ASSIGNMENT
Retype, word for word, the line holding "Task: Disable Åbn" and each line after it down to the end of the data; pictures are not copied.

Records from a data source

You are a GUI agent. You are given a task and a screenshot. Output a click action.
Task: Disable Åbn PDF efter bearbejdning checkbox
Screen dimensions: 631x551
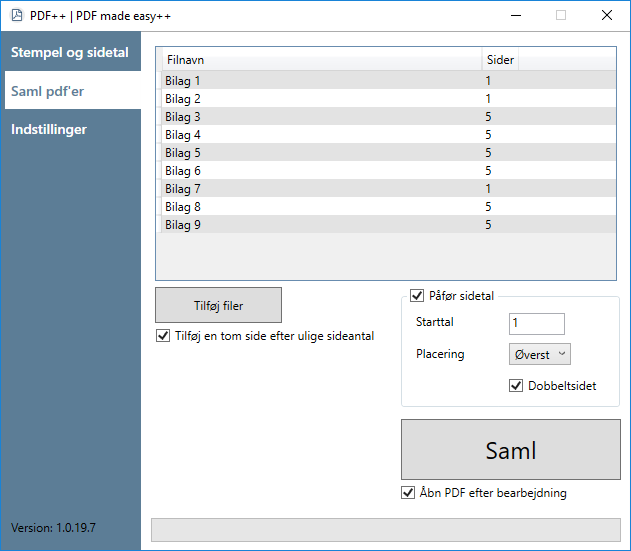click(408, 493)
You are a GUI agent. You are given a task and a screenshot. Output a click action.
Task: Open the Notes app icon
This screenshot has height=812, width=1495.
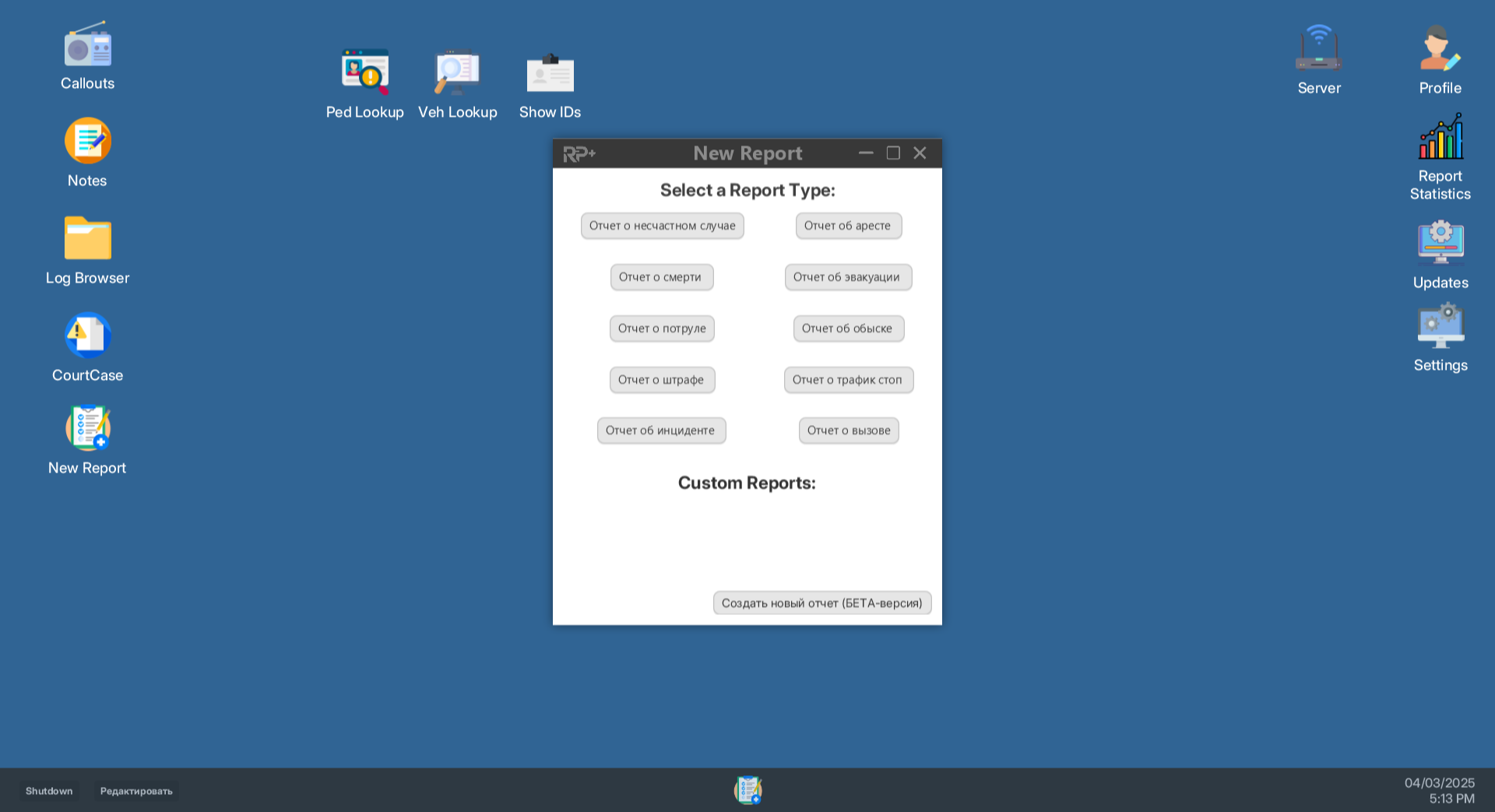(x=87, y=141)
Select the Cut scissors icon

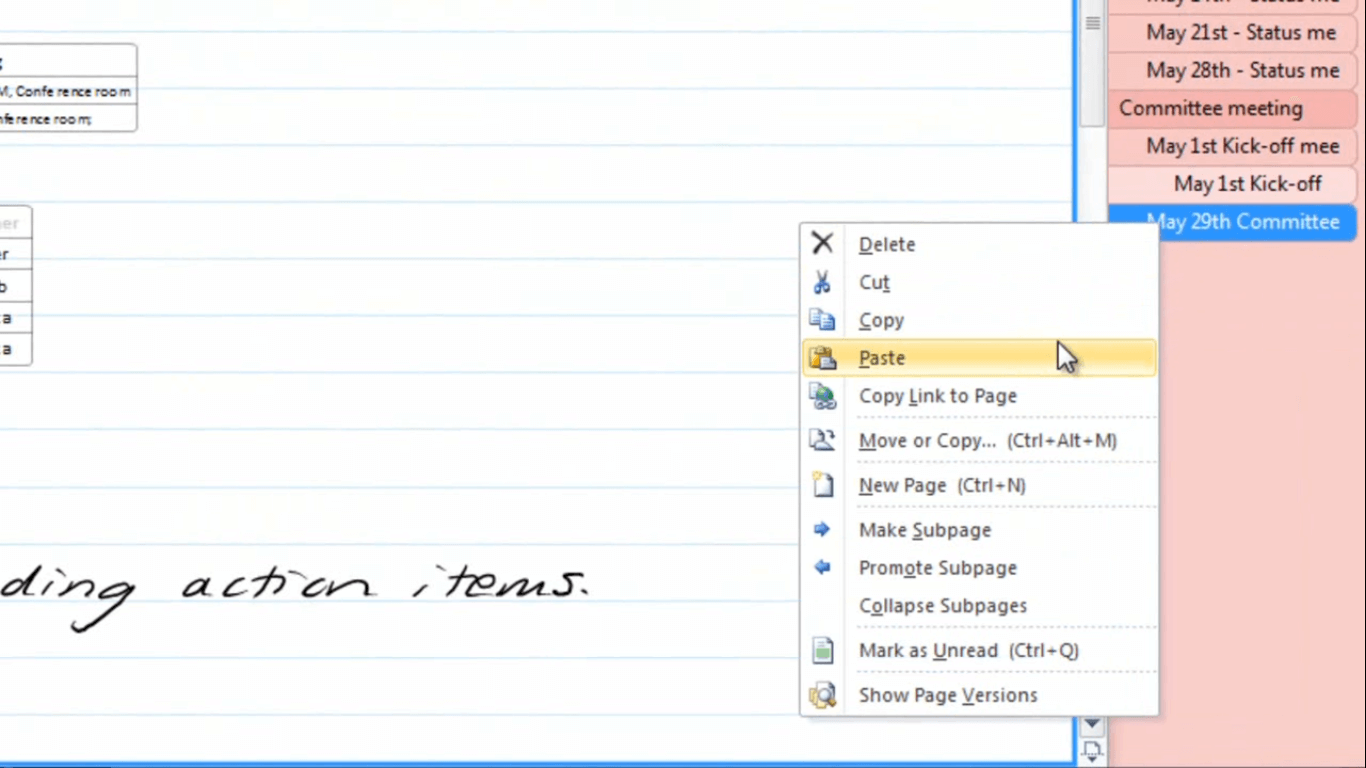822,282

EXERCISE ANSWER
Task: Disable Åbn PDF efter bearbejdning checkbox
Screen dimensions: 631x551
click(408, 493)
You are a GUI agent. You are given a task and a screenshot. Output a click action.
Task: Open the Notes app icon
This screenshot has height=812, width=1495.
(x=87, y=141)
Select the Cut scissors icon

822,282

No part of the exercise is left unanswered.